EXCERPT:

Short loops such as in d(G2T2G2T4G2TG2) S166 and d(AG2T2G2T4G2T2G2) S230 failed to form 2(−lwd+ln), resulting in multiple species. However, with two residues per lateral loop, d(G2T2G2T4G2T2G2) S169 resulted in a single species but could not be characterized as 2(−lwd+ln). Just as for the 4(−lwd+ln) and 3(−lwd+ln), combinations in which the numbers of residues of both loops do not differ by more than a single residue, d(G2T2G2T4G2T3G2) S172, d(G2T3G2T4G2T2G2) 5J4W, and d(G2T3G2T4G2T3G2) 5J4P, adopted the desired 2(−lwd+ln) topology. Like the 3(−lwd+ln), but in contrast to 4(−lwd+ln) sequences, d(G2T3G2T4G2TG2) S167 and d(G2T4G2T4G2TG2) S168 form 2(−lwd+ln) despite having a two-residue difference between the opposing lateral loops.

An attempt to fold loop combination 2M6V into 3(−lwd+ln) proved unsuccessful. Instead, it adopted 2(−lwd+ln), with a four-residue −lw and a two-residue +ln (see Fig. 4). In place of the designed two-residue −lw, the 2(−lwd+ln) has a four-residue loop that incorporates guanosines of the first and second G-rich segments. Thus, the energetically favored architecture still contains the expected diagonal loop formed by four residues, but it also includes a longer (four-residue) loop for −lw. While the guanosine of the first G-rich segment forms a synG:T mismatch, the guanosine of the second G-rich segment stacks perfectly onto its preceding antiG of the stem. This stabilization motif is also observed for two-residue (2M6W), three-residue (5J6U and 5J4W), and four-residue (2KF8 and 2KKA in Table 1) −lw loops that proceed from a synG to an antiG of the stem. The G6:T mismatch appears to be an essential stabilizing factor, since it is absent in the analogous DNA sequences that do not fold (S025).

The −lw loop in two- and four- but not three-stacked (−lwd+ln) can be stabilized by four residues. However, 3(−lwd+ln) can be stabilized by a three-residue −lw loop. This may be due to the fact that while in 2(−lwd+ln) and 4(−lwd+ln) the −lw loop progresses from an antiG to a synG of the stem, the reverse is true for 3(−lwd+ln). For a −lw loop, a three-residue synG to antiG strand progression may be considered mechanically equivalent to a four-residue antiG to synG strand progression.

SOURCE MATERIAL:
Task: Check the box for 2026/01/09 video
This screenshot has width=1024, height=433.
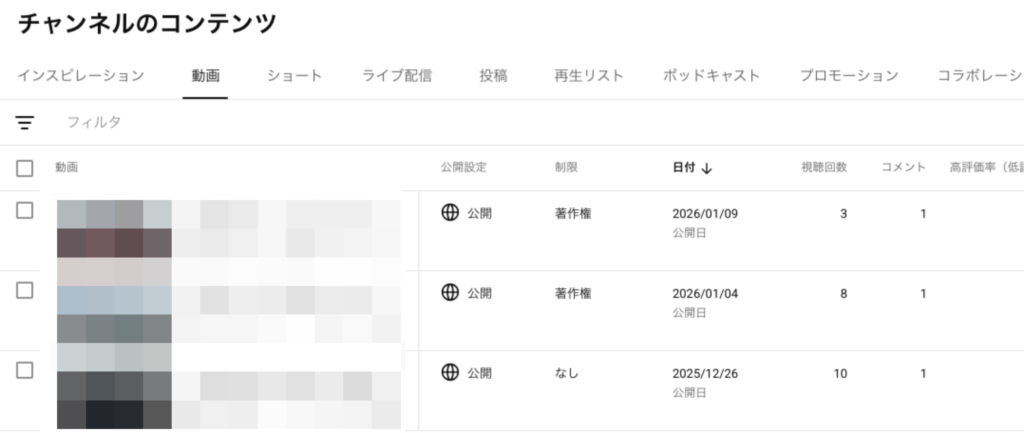Action: pos(25,210)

TASKS TO PERFORM:
a. For each statement, answer yes or no according to the loop-topology excerpt, and quote the words that decide it. (i) The sequence d(G2T2G2T4G2T2G2) S169 adopted the 2(−lwd+ln) topology. (ii) The sequence d(G2T3G2T4G2TG2) S167 forms 2(−lwd+ln) even though its opposing lateral loops differ by two residues. (iii) 3(−lwd+ln) can be stabilized by a three-residue −lw loop.
b. In the loop-topology excerpt, which label is given for the analogous DNA sequences that do not fold?
c. Output the part of the loop-topology excerpt that opens with the words containing "Short loops such" and closes with "opposing lateral loops.", copied verbatim.
Use nothing beyond the loop-topology excerpt.

REPLIES:
a.
(i) No: "resulted in a single species but could not be characterized as 2(−lwd+ln)"
(ii) Yes: "d(G2T3G2T4G2TG2) S167 and d(G2T4G2T4G2TG2) S168 form 2(−lwd+ln) despite having a two-residue difference between the opposing lateral loops"
(iii) Yes: "However, 3(−lwd+ln) can be stabilized by a three-residue −lw loop."

b. S025

c.
Short loops such as in d(G2T2G2T4G2TG2) S166 and d(AG2T2G2T4G2T2G2) S230 failed to form 2(−lwd+ln), resulting in multiple species. However, with two residues per lateral loop, d(G2T2G2T4G2T2G2) S169 resulted in a single species but could not be characterized as 2(−lwd+ln). Just as for the 4(−lwd+ln) and 3(−lwd+ln), combinations in which the numbers of residues of both loops do not differ by more than a single residue, d(G2T2G2T4G2T3G2) S172, d(G2T3G2T4G2T2G2) 5J4W, and d(G2T3G2T4G2T3G2) 5J4P, adopted the desired 2(−lwd+ln) topology. Like the 3(−lwd+ln), but in contrast to 4(−lwd+ln) sequences, d(G2T3G2T4G2TG2) S167 and d(G2T4G2T4G2TG2) S168 form 2(−lwd+ln) despite having a two-residue difference between the opposing lateral loops.